Page —

Why Donald Trump Needs a Supportive State Department

Why Donald Trump Needs a Supportive State Department

The State Department has scores of talented career officials and political appointees, but it is not enough. Any successful future diplomacy, by this or another administration, will require both greater support from within the State Department and greater interagency backing. 

 

The Trump administration has pursued a bold foreign policy that has produced more successes than setbacks. However, strong diplomatic follow-through will be needed both to assure the permanence of these successes and to advance the foreign policy agenda even further. The maximum pressure campaign on Iran is an example of the kind of bold agenda item that needs the support of long term strategic diplomacy to fully succeed.

The administration has demonstrated that, in some areas of foreign policy, the U.S. can act unilaterally and expect other nations to follow. One example of this was the administration’s decision to move the U.S. embassy from Tel Aviv to Jerusalem, an action that set the stage for more progress in the region. The recent UAE- Israel peace accord, driven to a conclusion by President Trump, U.S. Ambassador to Israel David Friedman and Jared Kushner, is a remarkable achievement.

Exercise brief — Please retype the passage of the State Department article starting at "The administration has" and ending at "a remarkable achievement.".

[Item position entries]
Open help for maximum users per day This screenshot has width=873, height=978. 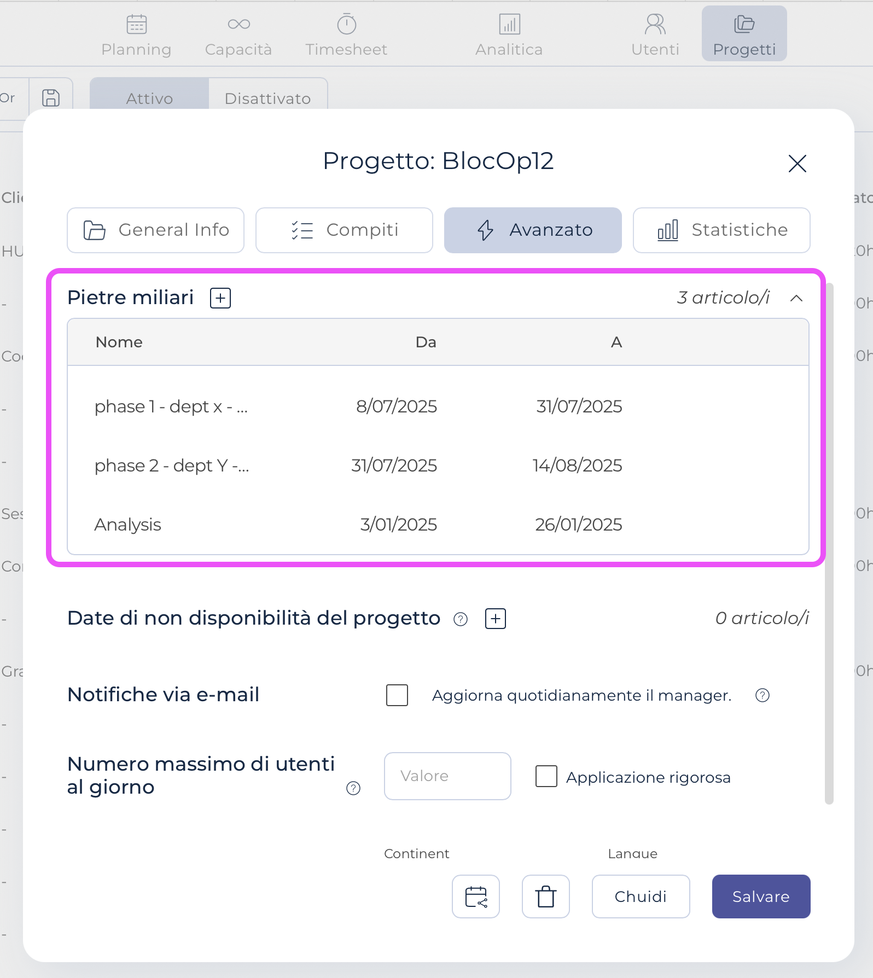pos(353,788)
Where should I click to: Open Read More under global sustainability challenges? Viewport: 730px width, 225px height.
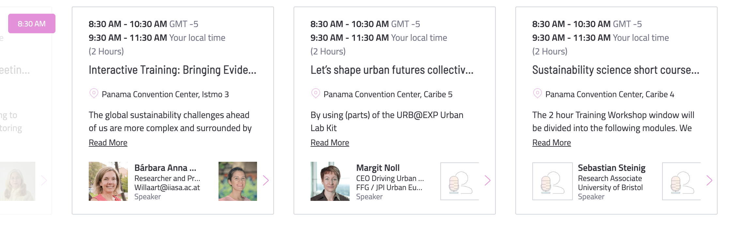pos(108,143)
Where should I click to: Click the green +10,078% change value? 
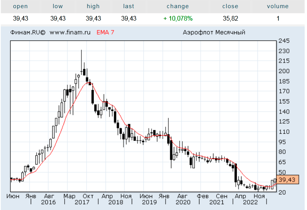tap(178, 18)
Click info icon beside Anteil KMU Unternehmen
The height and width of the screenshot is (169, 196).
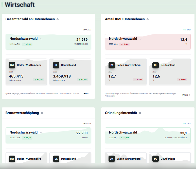(148, 19)
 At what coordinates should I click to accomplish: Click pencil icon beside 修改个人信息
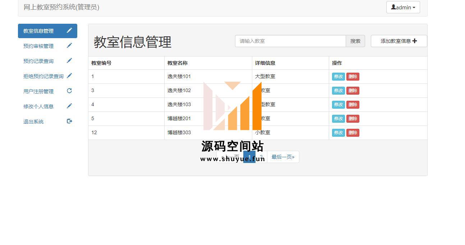(69, 106)
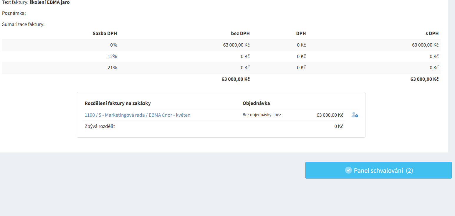Open the Panel schvalování (2) button

point(378,170)
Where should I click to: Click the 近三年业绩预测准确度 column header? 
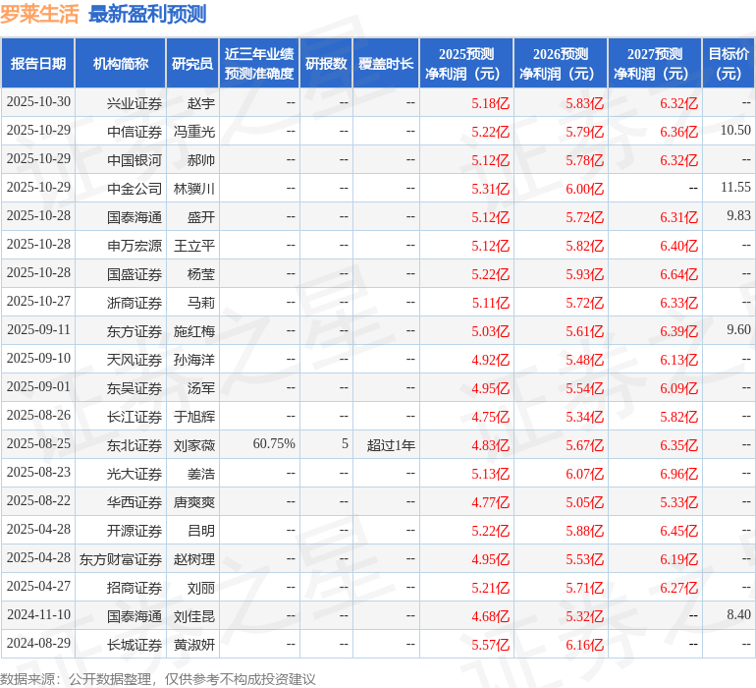click(258, 64)
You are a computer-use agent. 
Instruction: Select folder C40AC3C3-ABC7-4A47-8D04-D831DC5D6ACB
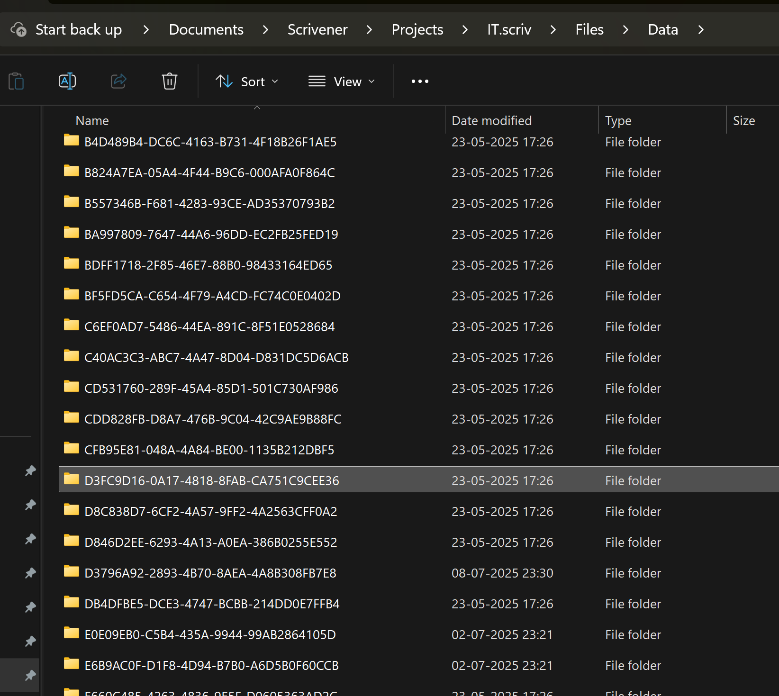click(216, 358)
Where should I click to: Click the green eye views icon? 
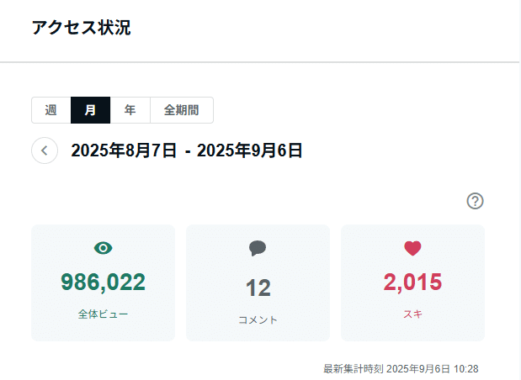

The reply —
The administration has demonstrated that, in some areas of foreign policy, the U.S. can act unilaterally and expect other nations to follow. One example of this was the administration’s decision to move the U.S. embassy from Tel Aviv to Jerusalem, an action that set the stage for more progress in the region. The recent UAE- Israel peace accord, driven to a conclusion by President Trump, U.S. Ambassador to Israel David Friedman and Jared Kushner, is a remarkable achievement.